### WHAT TO DO
Copy the material word for word, beginning at the line containing "This screenshot has width=419, height=306." and stopping after the line containing "I will point(133,127).".

### TASK MATERIAL
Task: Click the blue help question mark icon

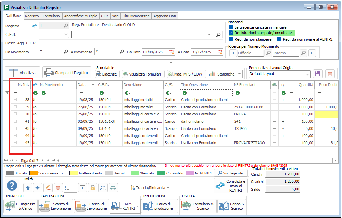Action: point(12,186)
* * *
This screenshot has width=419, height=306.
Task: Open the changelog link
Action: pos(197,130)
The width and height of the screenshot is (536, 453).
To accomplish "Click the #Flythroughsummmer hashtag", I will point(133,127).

### EXERCISE SOLUTION
This screenshot has width=419, height=306.
Task: Open the changelog link
Action: pos(197,130)
The width and height of the screenshot is (536, 453).
To accomplish "Click the #Flythroughsummmer hashtag", I will point(133,127).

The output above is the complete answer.